MARKET AVERAGES ARE TESTING KEY SUPPORT LEVELS -- LONG TERM TREND OF THE MARKET STILL LOOKS TOPPY
PULLBACK IN OIL MAY BE HELPING ... Everywhere we look we see essentially the same chart picture. The major stock indexes are struggling to hold at the first key support levels drawn under their August lows. Chart-watchers know that's a very important test. Even before the recent hurricanes (and the latest spike in energy prices), I was writing about what I believed to be the final stages in the cyclical bull market that started in the spring of 2003. I showed the loss of upside momentum in weekly and monthly charts. I stressed, however, that no long-term sell signal had been given. That's still the case. But the market is sitting at a crucial point.
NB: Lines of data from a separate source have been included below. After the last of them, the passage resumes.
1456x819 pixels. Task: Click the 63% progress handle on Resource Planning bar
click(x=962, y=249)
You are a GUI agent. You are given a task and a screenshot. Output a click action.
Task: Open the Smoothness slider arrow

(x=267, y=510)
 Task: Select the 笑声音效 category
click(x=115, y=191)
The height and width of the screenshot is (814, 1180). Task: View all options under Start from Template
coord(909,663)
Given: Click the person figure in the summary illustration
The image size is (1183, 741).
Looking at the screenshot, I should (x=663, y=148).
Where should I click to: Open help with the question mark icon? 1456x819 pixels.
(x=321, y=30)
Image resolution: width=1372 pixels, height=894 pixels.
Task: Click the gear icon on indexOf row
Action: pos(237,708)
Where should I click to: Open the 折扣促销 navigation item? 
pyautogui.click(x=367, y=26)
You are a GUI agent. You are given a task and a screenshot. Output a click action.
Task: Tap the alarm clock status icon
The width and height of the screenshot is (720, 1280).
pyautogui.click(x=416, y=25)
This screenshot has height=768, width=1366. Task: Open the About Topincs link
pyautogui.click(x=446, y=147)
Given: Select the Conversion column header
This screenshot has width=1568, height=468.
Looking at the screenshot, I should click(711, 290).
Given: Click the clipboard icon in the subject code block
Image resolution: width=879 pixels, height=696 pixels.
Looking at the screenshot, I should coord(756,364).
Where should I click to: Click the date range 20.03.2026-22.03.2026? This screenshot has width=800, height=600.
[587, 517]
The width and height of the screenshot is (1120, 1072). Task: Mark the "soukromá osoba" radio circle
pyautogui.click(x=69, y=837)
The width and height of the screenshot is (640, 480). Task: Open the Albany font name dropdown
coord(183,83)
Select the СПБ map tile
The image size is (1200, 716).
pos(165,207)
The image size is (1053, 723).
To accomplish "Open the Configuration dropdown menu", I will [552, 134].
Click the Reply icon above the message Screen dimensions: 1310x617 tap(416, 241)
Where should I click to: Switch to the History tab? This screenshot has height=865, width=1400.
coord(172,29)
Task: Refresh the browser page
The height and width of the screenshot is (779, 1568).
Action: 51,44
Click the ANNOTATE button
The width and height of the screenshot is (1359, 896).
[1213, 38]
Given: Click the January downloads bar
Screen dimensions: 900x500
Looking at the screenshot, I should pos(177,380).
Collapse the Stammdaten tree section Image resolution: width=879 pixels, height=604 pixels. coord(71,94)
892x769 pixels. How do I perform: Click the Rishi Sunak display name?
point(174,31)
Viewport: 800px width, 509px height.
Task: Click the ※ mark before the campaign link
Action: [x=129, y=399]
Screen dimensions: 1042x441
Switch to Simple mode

As long as the August lows hold, no serious damage will have been done. A decisive close below the August lows, however, would turn short-trends lower and threaten 200-day averages. It would probably be enough to turn the weekly charts lower as well. Earlier in the day, I wrote that the energy patch looked overextended and could be starting a downside correction. I also wrote that crude oil could be forming a short-term top. A lot will depend on the amount of damage done by Hurricane Rita over the weekend. We'll know a lot more about that on Monday. If energy prices do drop next week as I suspect, that could give a short-term boost to the stock market. But I doubt that it will be enough to keep the cyclical bull market going much longer. Chart 4 shows why.

Chart 1

Chart 2

Chart 3
WEEKLY TREND STILL LOOKS WEAK ... The weekly MACD lines for the S&P 500 show why I remain very concerned about the market's long-term trend. First of all, notice that the pattern of lower peaks in the MACD lines since the start of 2004 as prices have moved into new recovery highs (see falling trendline). That's a big warning sign. To the far right, you can see that the MACD lines are very close to turning negative (see arrow). That would be the second downturn this year and the third since the start of 2004 (see circles). Second or third signals on the MACD lines are usually the most serious. Seasonal considerations aren't favorable either as we enter the dangerous month of October. There's another lesson to be learned from studying the weekly price charts. And that is that the market trend has been deteriorating all year. It didn't start with Hurricane Katrina and the latest spike in oil prices although they may have made the situation worse. While the media keeps the TV screen on the latest hurricane path, I'd suggest you keep your eyes on the price charts. They'll prove more reliable than hurricane watching.